September is flying by.  It's difficult to imagine that this picture was taken over two weeks ago, on a day we found ourselves in Fairfax, Virginia.  I was desperate for a cup of coffee and we stumbled into this cafe, which turned out not to be a coffee shop but a Thai restaurant and one that, with its decor and soft music, transported me back to the many small eateries on the streets of Bangkok.

Even more difficult to imagine is that I will be back to work in a few short weeks. I'll be greeted by one of those crazy caffeinated weeks at a certain international institution.  I've been stewing, disheartened by my maternity leave options, or lack therof. I'm with an organization that has worked on international human rights for many years and yet I had to fight to get more paid leave. I also fought for more unpaid leave and lost that battle. And while I admit we're fortunate enough to have the resources where I could work very part-time for a while, I have no job protection if I choose to do so - and thus, I will be going back to work earlier than I had planned.

In the past weeks, I've wondered several times if we made the right choice to move back to the US.  I know we did, but it's not easy to reconcile that conclusion with the realization that I would have better maternity leave options (and easier access to affordable daycare) abroad.  I think back to the position I was vying for before this DC position came up.  It was with an international group based in Paris and would have had me ping-ponging between Bangkok and Paris. Interesting, but not ideal for motherhood. Yet, I am certain my maternity leave options would have been far more favorable.  But in the end, I didn't make the final cut, so it's a moot point.

How do women do it?


  1. I've always found maternity leave policy in the States to be absolutely insane. I used to work at a law firm, which had a very generous maternity leave policy, but it still paled in comparison to those of other countries. But, when compared to other jobs in the U.S., it's outrageously long. Add this to the list of things I didn't really *understand* until after I became a mother (I know that expression is so annoying, but it's kind of true on this point). I feel like at a few months postpartum I was still healing physically, as well as getting my act together mentally. And to think some women are back at work in several WEEKS' time...!

  2. I wonder that myself. Over the last nearly two years, I've been in awe of those women who seemed to hold it all together, even though I now realise that there was probably chaos and upheaval underneath as they pieced together the fragments on limited sleep. I had to go back after 4 weeks (no maternity leave but at least S was born during a vacation). Granted I don't have a 9-5 but how do you tell your toddler that mummy has to grade/prep class when they are yelling "nooooo" and pulling you towards their toys? I don't know how we do it except we do because we have to. And the alternatives of being childless or child-free are so much worse.
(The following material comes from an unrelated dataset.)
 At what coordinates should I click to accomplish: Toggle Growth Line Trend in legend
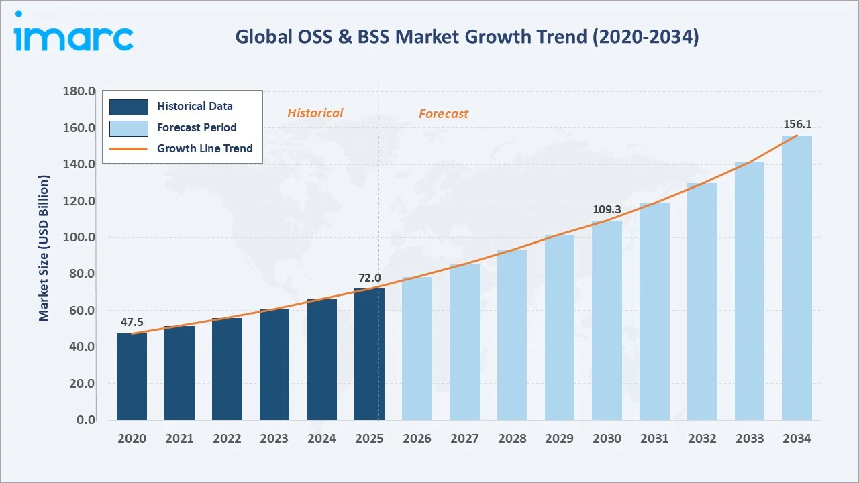point(205,148)
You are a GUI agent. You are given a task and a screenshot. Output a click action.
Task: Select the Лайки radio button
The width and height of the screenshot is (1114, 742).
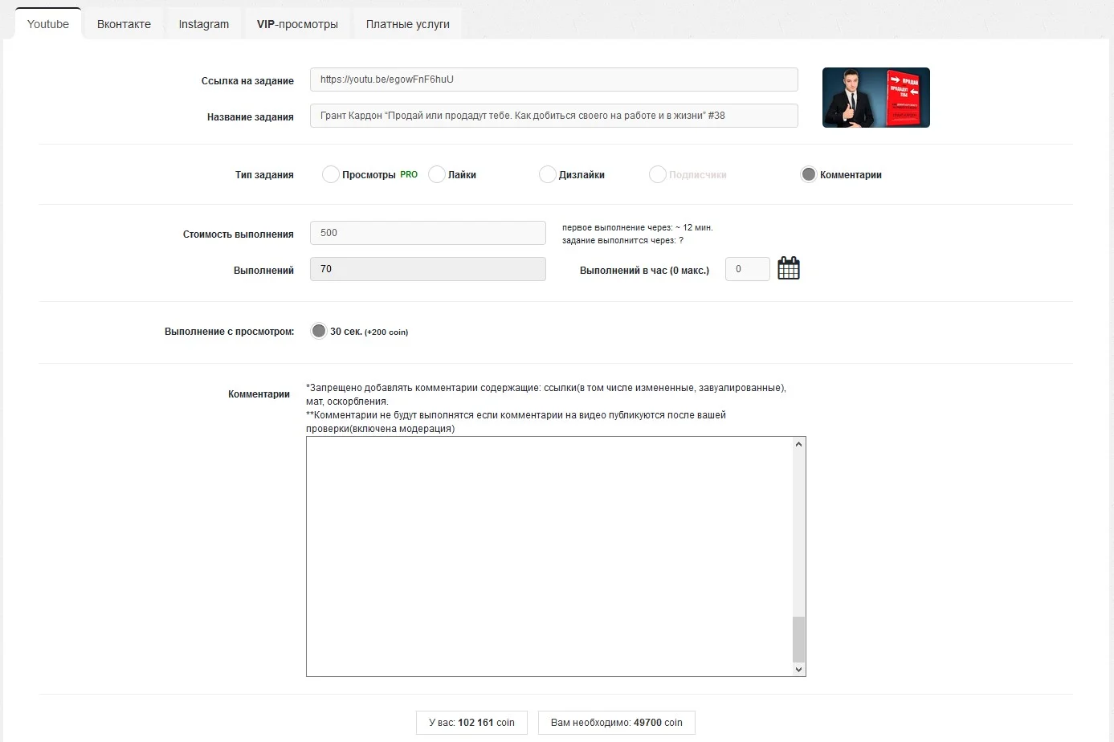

  3. You're very likely right, Moya. It can seem effortless, perhaps even easy, from an outsider's point of view. I don't know how we do it. I'm certainly struggling - I never feel like I'm on top of it at home or at work. Something is always lacking; I'm always tired; I'm less effective as an advocate and I wonder if I am being a good enough mother. But through it all, I am learning to be kinder to myself. The alternatives are worse.
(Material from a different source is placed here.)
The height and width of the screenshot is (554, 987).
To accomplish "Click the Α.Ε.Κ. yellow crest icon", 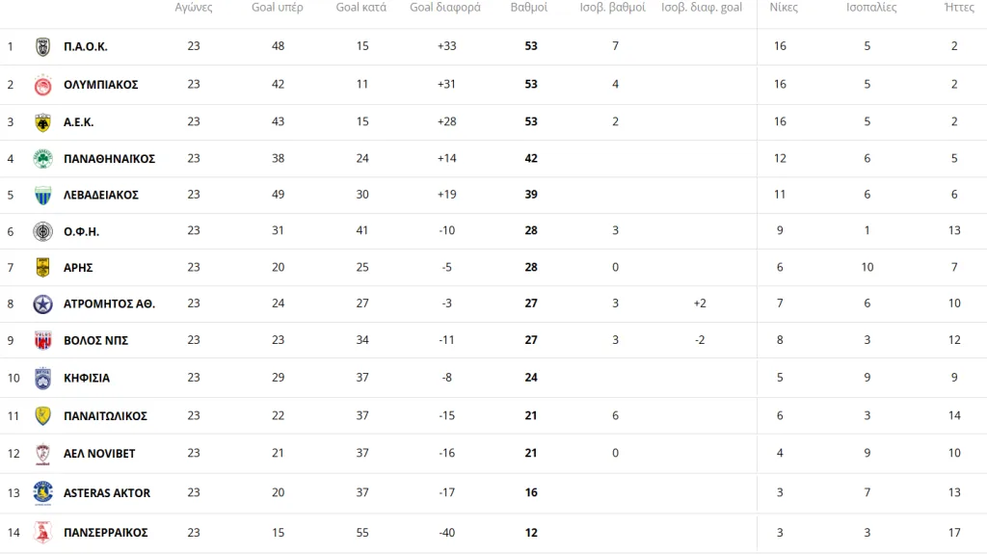I will [42, 122].
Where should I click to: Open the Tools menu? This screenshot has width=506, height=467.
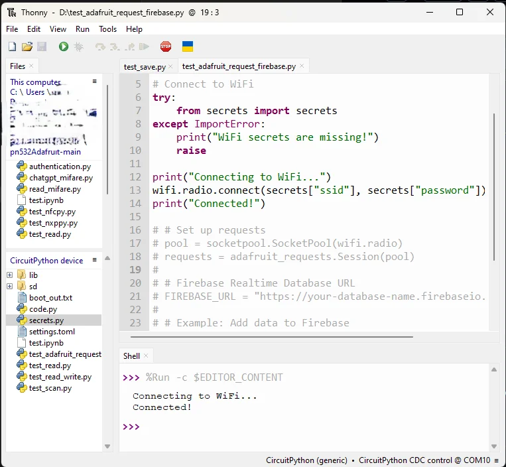pos(107,29)
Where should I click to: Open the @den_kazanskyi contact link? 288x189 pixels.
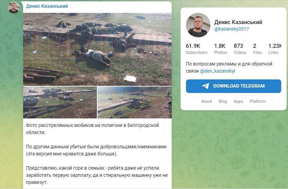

  4. You sum up exactly how I feel, Jocy. I'm always behind on grading, research/writing falls into gaps between semesters when I'm not playing with him and the early part of the term before grading kicks in. I fear I'm not a good enough mother because I'm tired and torn all ways. And my home is a mess and I'm fatter than I should be because I can't find time to exercise or get enough sleep to have the energy to really move. But I'm trying my best and I don't think any mother really thinks she's good enough. I know from friends that it does get easier but there is something sublime about their dependency at this age and the purity of their love.